Improvement of the Group’s profitability, more efficiency and benefits.
The company achieves more profitability by increasing its EBITDA in a 3% which represents 48.8 million Euros in contrast to the 47.6 million Euro of the previous year. On the other hand, the Group’s net benefit has experienced a 17% growth, increasing from 24.2 million Euro to 28.2 million recorded for this first semester 2008. Although, it must be highlighted that the Group has activated tax deductions in Poland obtained from investments carried out in this country. The profits before tax has increased a 1% going from 32 to 32.4 million Euro.

The company’s financial situation
On July 14th, 2008 a share capital enlargement was carried out allowing Caja Madrid a subscription with 20 % of the company. The paid out income rises up to 168 million Euro. Therefore, the net debt is of 5.5 million Euro and the self-owned funds reach 413.0 million Euro, recorded for June 30th 2008 proforma. In other words, this means the share capital extension of 168 million Euro had been effective before the closure of the year’s first semester. Based on the same criteria, the relation net debt/self-owned funds is of 0,01, whereas the net debt in relation to the Ebitda is of 0,11.

Growth and evolution in the different markets
Mecalux experienced a general growth in sales: a 2% increase in Southern Europe , a 75% increase in Central Europe, a 62% in MERCOSUR, and a 1% increase in North American markets.

Europe, 2% growth in Southern Europe and a 75% growth in Central Europe
In Southern Europe (Spain, France, Italy and Portugal) sales have increased a 2% during the year’s first semester, being France and Portugal those markets with a better evolution.

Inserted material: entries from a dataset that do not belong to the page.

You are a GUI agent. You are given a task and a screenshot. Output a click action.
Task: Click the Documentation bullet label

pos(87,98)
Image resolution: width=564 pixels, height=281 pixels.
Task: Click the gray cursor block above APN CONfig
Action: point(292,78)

The Group stays optimistic in regards to these market’s evolution since the orders to the Group have shown a 4% improvement compared to the same dates in 2007. In Central Europe, the Group´s sales have increased a 75%. This significant rise has caused its zone to represent 9% of the Group’s sales in comparison with the 5% representation registered on the previous year for the same term.

Nafta, a 1% growth
In the North American market the increase is represented by a 1%, although we must consider the effect of the euro revaluation over the dollar, which means the total number of sales represented in Euro is less. In local currency, growth in México represents a 50%. The situation in the United States is more complicated where a slight recession has been recorded. Currently the NAFTA area represents a 14% of the Group’s consolidated business.

MERCOSUR, 62% growth
The sales increase for this first semester represents a 62%. The most noticeable growth has been in Brazil with a 97% sales increase for this period in local currency. In Argentina, Mecalux holds its leadership and grows a 43% in local currency. On the other hand, Chile experiences a slight recession. MERCOSUR represents a 12% of the Group’s sales.

Logismarket, a new design with a multimedia approach and increase of visitors and company registrations.
Mecalux has recently redesigned its industrial directory Logismarket in order to allow the registered companies to offer multimedia images of their products and services. During the year’s first semester, access to the portal has increased by an 18% and has recorded more than 6 million visits during this first term. On the other hand, currently 3,500 companies offer their products and services through the portal, 14% more than the previous year. Logismarket has specific websites for Spain, Portugal, France, Italy, Germany, Benelux, Great Britain, Austria, Switzerland, Poland and Czech Republic, plus an international version available at www.logismarket.com. Logismarket is an industrial directory which creates a contact between companies developing in the logistic, storage, packaging and industrial equipment sectors with the sector-related sales managers, therefore making receiving quotations and complete information of the different services much easier.